Reich et al (2020)⁵assessed the efficacy and safety of TREMFYA in subgroups of patients by baseline age (≥65 years, n=87; <65 years, n=1,742) from the VOYAGE 1 and VOYAGE 2 studies through week 28.

• In the VOYAGE 1 (n=837) and VOYAGE 2 (n=992) studies, patients with moderate to severe plaque PsO were randomized at baseline as follows:
  • TREMFYA 100 mg SC at weeks 0, 4 and 12, then every 8 weeks (n=825 pooled).
  • Placebo at weeks 0, 4 and 12 followed by a crossover to TREMFYA 100 mg SC at weeks 16, and 20, then every 8 weeks (n=422 pooled).
  • Adalimumab 80 mg SC at week 0, 40 mg at week 1, then 40 mg every 2 weeks through week 47 (VOYAGE 1) or week 23 (VOYAGE 2) (n=582 pooled).
• Efficacy was evaluated using PASI 75, PASI 90, PASI 100 and IGA score of cleared or minimal (0/1) or IGA score of cleared (0).
• Among baseline subgroups categorized by age, there were 1742 patients <65 years of age and 87 patients ≥65 years of age.
  • The mean age of patients ≥65 years (n=87) was 68.3±3.79 years.
• Of the 87 patients ≥65 years of age, 41 were randomized to TREMFYA, 27 to adalimumab, and 19 to placebo.
• At week 16, the proportion of patients receiving TREMFYA (n=41) ≥65 years of age who achieved a PASI score of 75/90/100 was 85.4%, 68.3% and 34.1%, respectively. None of the patients randomized to placebo achieved a PASI score of 75/90/100.
  • The proportion of TREMFYA-treated patients (n=784) <65 years of age who achieved a PASI score of 75/90/100 was 88.4%, 71.4% and 35.5%, respectively.
• At week 24, the proportion of patients ≥65 years of age initially randomized to TREMFYA (n=41) who achieved a PASI score of 75/90/100 was 87.8%, 75.6% and 46.3%, respectively. In the placebo crossover to TREMFYA group (n=17), patients who achieved a PASI score of 75/90/100 were 88.2%, 11.8% and 5.9%, respectively.
  • The proportion of patients <65 years of age initially randomized to TREMFYA (n=784) who achieved a PASI score of 75/90/100 was 90.1%, 77.3% and 44.1%, respectively.
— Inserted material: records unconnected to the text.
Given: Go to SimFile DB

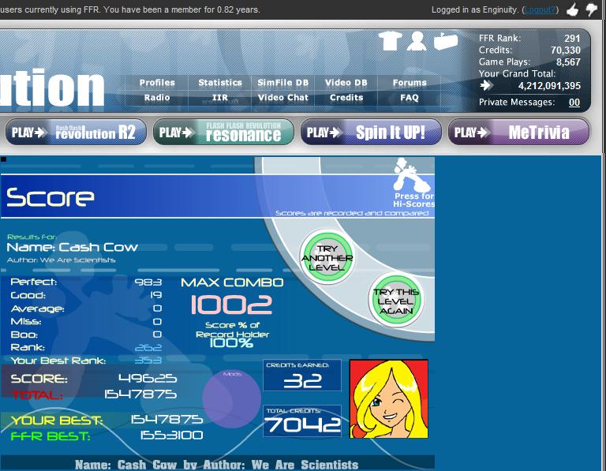Looking at the screenshot, I should (x=283, y=83).
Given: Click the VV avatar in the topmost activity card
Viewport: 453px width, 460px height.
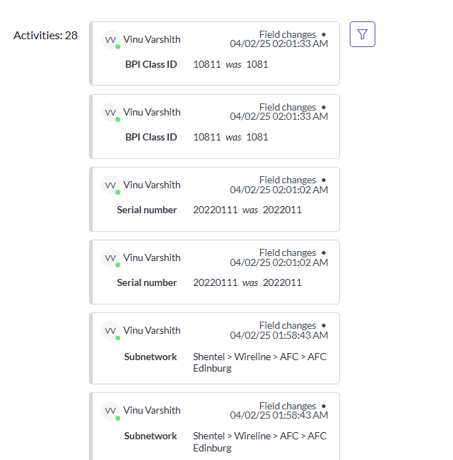Looking at the screenshot, I should tap(110, 39).
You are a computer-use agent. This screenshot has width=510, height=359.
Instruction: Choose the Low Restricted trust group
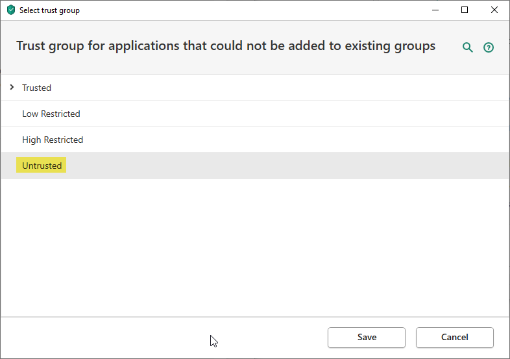point(51,114)
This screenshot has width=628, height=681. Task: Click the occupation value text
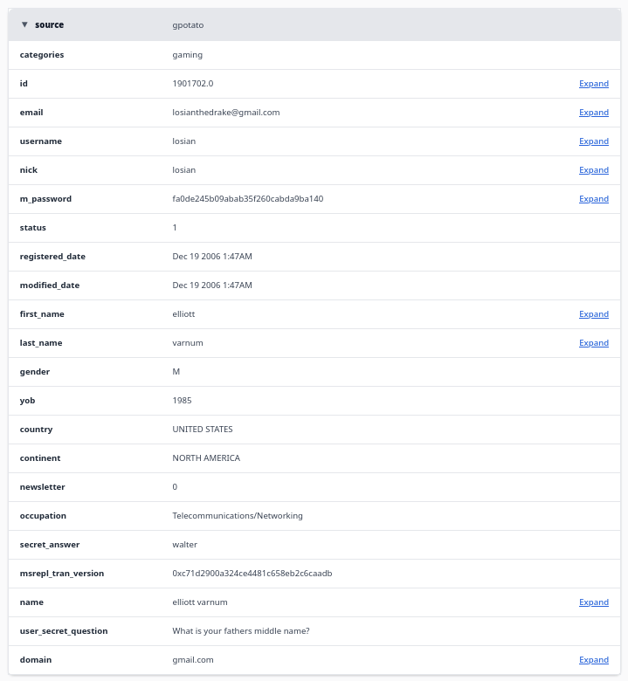[237, 516]
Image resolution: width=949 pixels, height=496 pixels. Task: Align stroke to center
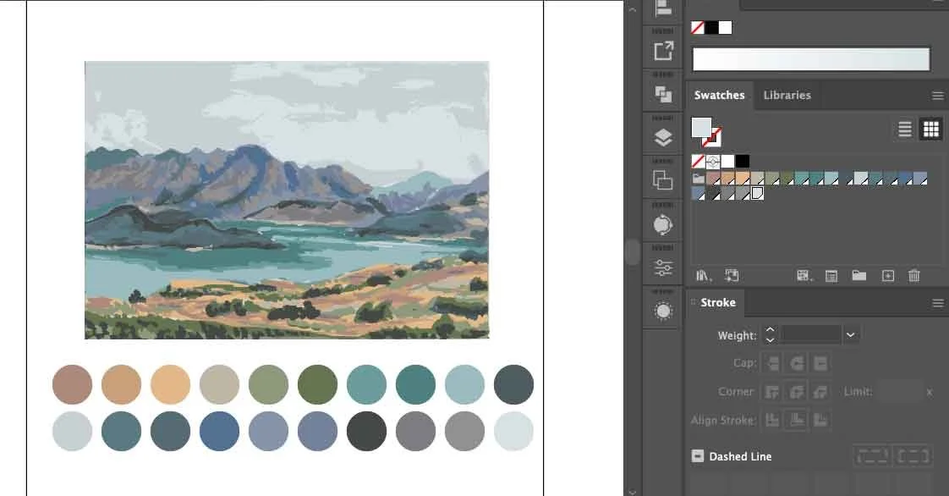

In the placebo crossover to TREMFYA group (n=381), patients who achieved a PASI score of 75/90/100 were 78.5%, 49.1% and 19.4%, respectively.
• At week 16, patients ≥65 years of age in the TREMFYA-treated group (n=41) who achieved an IGA score of 0/1 and 0 were 80.5% and 39.0%, respectively. In the placebo group (n=19), 5.3% of patients achieved an IGA score of 0/1 and no patients achieved an IGA score of 0.
  • The proportion of TREMFYA-treated patients (n=784) <65 years of age who achieved an IGA score of 0/1 and 0 was 84.7% and 45.4%, respectively. In the placebo group (n=403), 7.9% of patients achieved an IGA score of 0/1 and 1.0% patients achieved an IGA score of 0.
• At week 24, patients ≥65 years of age in the TREMFYA-treated group (n=41) who achieved an IGA score of 0/1 and 0 were 80.5% and 46.3%, respectively. In the placebo crossover to TREMFYA group (n=17), 82.4% of patients achieved an IGA score of 0/1 and 11.8% achieved an IGA score of 0.
  • The proportion of TREMFYA-treated patients (n=784) <65 years of age who achieved an IGA score of 0/1 and 0 was 83.9% and 52.4%, respectively. In the placebo crossover to TREMFYA group (n=381), 76.6% achieved an IGA score of 0/1 and 28.1% achieved an IGA score of 0.
• The safety profile of patients ≥65 years and <65 years of age is depicted in the Table: AEs through Week 28 in Patients ≥65 Years and <65 Years of Age (Pooled VOYAGE 1 and 2).

Blauvelt et al (2019)⁶ examined the long-term response observed in subgroups of patients treated with TREMFYA with a baseline age of <45 years, 45-65 years, and ≥65 years at week 156.

• IGA 0/1 response rates were observed at week 100 and 156, respectively, in subgroups of patients <45 years (83.5% [n=577], 82.3% [n=541]), 45-65 years (83.3% [n=473], 84.9% [n=451]), and ≥65 years (77.4% [n=53], 66.0% [n=50]) of age.

Literature Search

A literature search of MEDLINE^®, Embase^®, BIOSIS Previews^®, and DERWENT^® (and/or other resources, including internal/external databases) was conducted on 14 April 2025.